Sunday, September 07, 2008

A Way Forward

About five years ago, I started building my idea of an 'ultimate Herald' (see the August 2007 entry). The car started as a way of using up some of my horde of spares, and as it was being built from scratch, I couldn't see any reason to keep it standard, like my 13/60. It's a coupe because they look stunning, with completely revised suspension and a Rover V8. Why the Rover? Mostly because I used to run a Range Rover and loved the engine. Even as standard they're light, torquey and sound fantastic. A heavy metal angel with straight pipes! And big torque in a light car can make for a stunning driver's car.

When I moved to Oz two years ago, the project was stuffed in my father's garage. I've bought a few new bits like a big front brake kit, and had a few bits machined ('cos nothing shipped from the UK has simply bolted on, oh no!). Apart from that not a lot has happened, as it's hard to restore a car when you're working in another country. However, one day soon Dad will want his garage back, so I'm about to get the ball rolling again.

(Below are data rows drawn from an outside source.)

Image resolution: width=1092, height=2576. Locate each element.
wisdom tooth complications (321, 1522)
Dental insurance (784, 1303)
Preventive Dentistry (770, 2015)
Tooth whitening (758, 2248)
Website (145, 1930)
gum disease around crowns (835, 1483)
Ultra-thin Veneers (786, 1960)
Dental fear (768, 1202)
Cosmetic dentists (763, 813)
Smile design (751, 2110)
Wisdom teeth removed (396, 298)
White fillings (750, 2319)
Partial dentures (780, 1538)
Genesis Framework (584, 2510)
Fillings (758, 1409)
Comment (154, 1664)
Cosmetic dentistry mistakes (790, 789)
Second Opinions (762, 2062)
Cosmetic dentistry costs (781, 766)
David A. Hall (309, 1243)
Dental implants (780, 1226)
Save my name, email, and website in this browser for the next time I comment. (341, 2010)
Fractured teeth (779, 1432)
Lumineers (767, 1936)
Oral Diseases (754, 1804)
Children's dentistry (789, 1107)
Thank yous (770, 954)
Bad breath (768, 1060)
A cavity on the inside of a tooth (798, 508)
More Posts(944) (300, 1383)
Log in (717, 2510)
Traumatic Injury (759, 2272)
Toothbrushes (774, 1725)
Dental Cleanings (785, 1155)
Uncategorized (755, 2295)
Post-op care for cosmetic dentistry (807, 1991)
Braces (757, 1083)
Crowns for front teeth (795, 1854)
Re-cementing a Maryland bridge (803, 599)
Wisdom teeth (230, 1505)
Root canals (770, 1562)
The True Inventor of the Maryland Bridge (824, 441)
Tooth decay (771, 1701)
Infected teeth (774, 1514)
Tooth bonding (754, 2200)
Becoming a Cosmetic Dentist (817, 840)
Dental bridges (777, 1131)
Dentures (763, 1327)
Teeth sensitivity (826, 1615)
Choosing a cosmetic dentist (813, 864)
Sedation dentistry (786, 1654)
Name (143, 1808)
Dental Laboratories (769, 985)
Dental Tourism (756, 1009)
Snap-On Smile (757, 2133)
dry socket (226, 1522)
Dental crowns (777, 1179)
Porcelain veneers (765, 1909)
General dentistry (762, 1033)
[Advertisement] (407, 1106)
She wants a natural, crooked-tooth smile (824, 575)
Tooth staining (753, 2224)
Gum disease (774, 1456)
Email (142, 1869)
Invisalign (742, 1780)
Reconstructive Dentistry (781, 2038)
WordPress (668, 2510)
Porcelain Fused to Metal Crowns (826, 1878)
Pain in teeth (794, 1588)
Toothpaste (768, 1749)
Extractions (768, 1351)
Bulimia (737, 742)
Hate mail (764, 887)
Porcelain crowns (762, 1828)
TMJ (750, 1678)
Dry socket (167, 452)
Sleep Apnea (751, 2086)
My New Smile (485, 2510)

Step 1 was to visit Earl Gilchrist, a 'compliance engineer', as Australian states have different, and often stricter, regulations on vehicle modifications than New Zealand, or just about anywhere come to think of it. I showed him what we'd done so far, and what the end result should be. He liked it, especially the engineering plans drawn up by the New Zealand engineer who build the front and rear suspension. However, given the extensive chassis modifications and engine size, he declared it almost impossible to certify for Queensland roads. It would have to be built as a 'scratch-built' car with new space-frame chassis, and comply with all 2009 ADR (Australian Design Regulation) requirements. These include emissions, impact resistance and chassis rigidity. Some modern manufacturers struggle with the ADRs - Ariel Atoms don't pass muster, for example.

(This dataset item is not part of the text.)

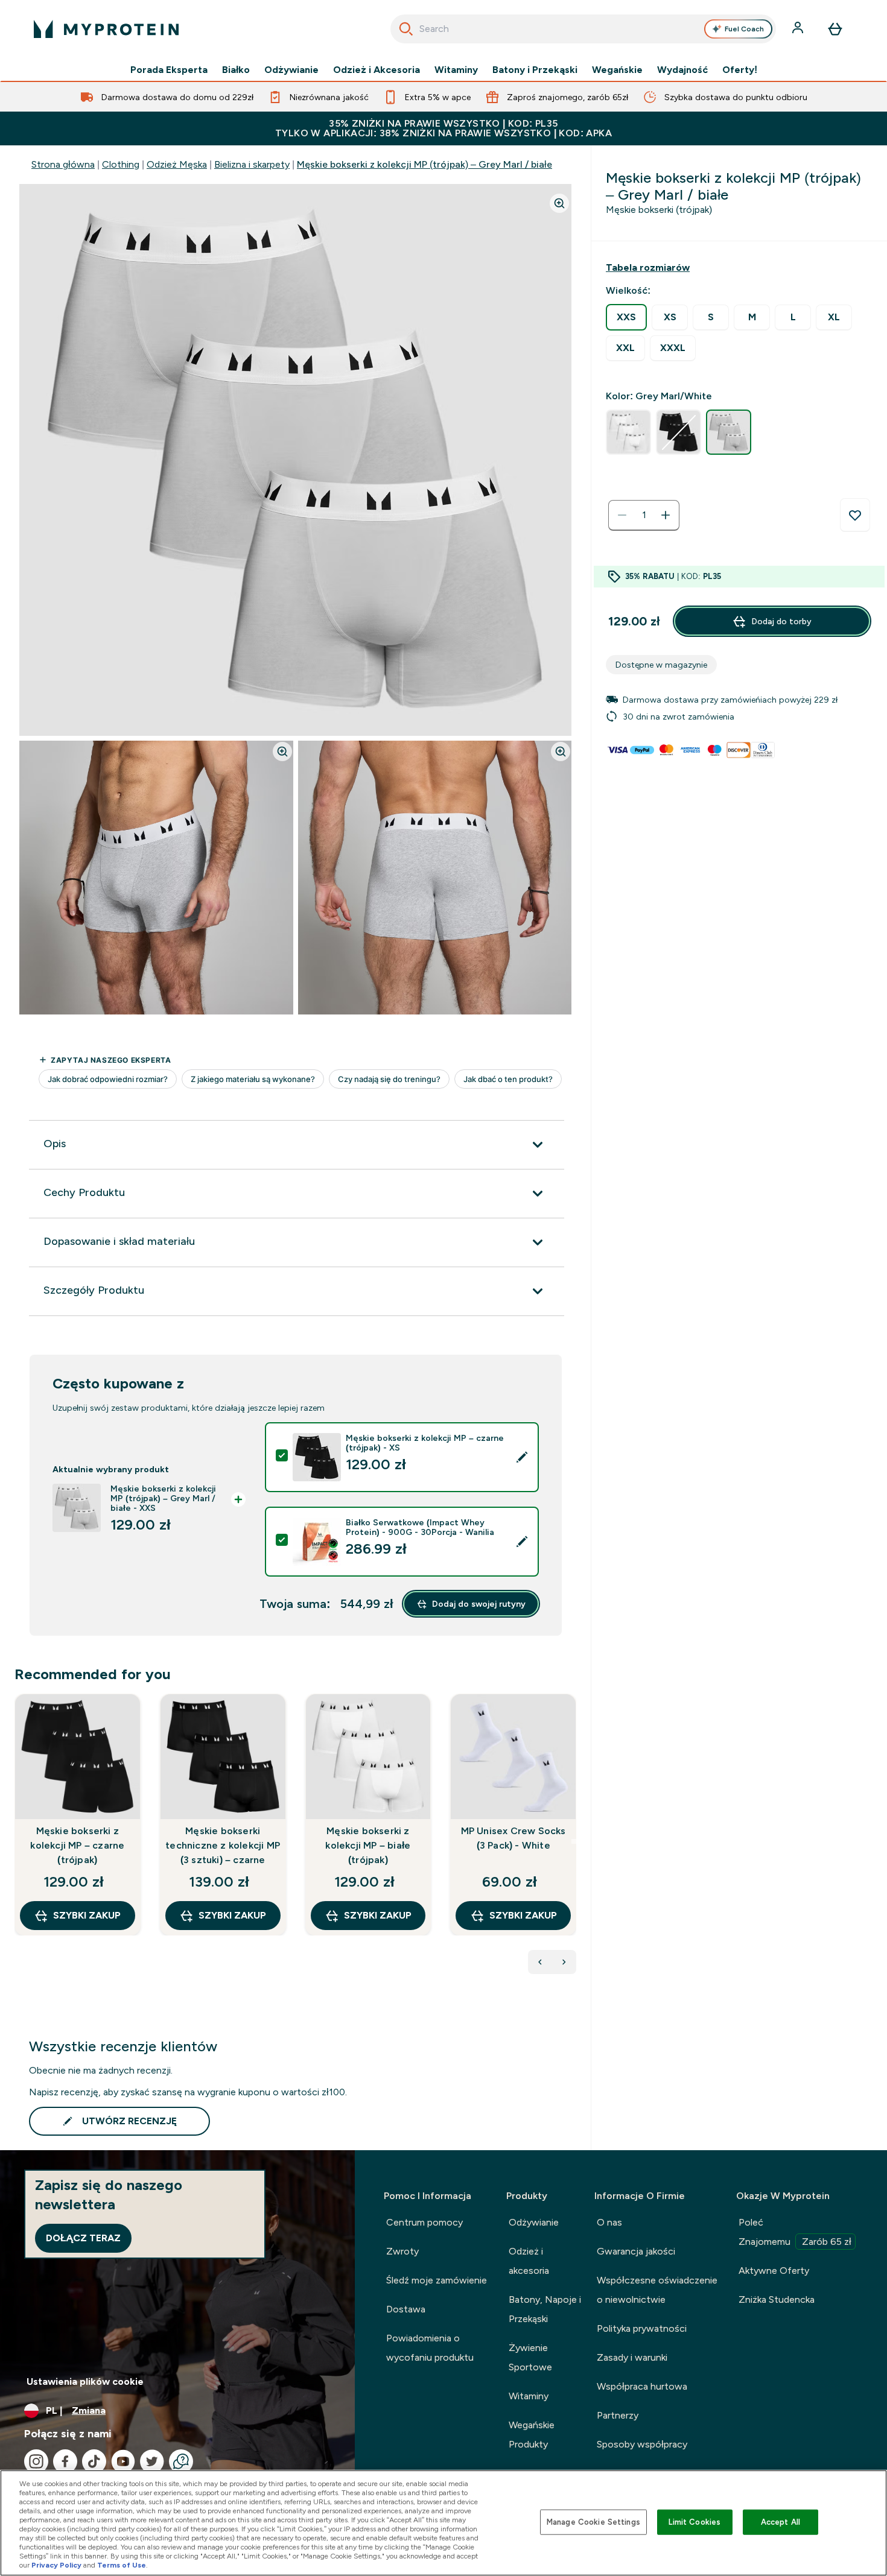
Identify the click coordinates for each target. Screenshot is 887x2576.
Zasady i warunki (632, 2357)
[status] (643, 515)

I wasn't surprised, after stories I'd heard about the ever-changing panoply of rules and regulators. In terms of silliness, a V8 Herald is up there with stuffing a Merlin V12 in a Bentley chassis, which I also like... Earl did suggest, though, that if the car was registered in New Zealand, it would be able to be imported without being subjected to full ADR scrutiny. I still have to confirm this with Queensland Transport, but it's a way forward as the Herald has been built with New Zealand certification in mind. Even if it transpires that ADR compliance will still apply I still want to build it, as I return to NZ once or twice a year, and it would be nice to have a Herald on both sides of the ditch.

I won't be able to do much of the work from 3000km away though, so it'll have to be handed over to the engineer to finish the chassis and then a bodyshop to get the panel and paint done, and then a trimmer to install carpet and headlining... I'm just hoping it will be worth it.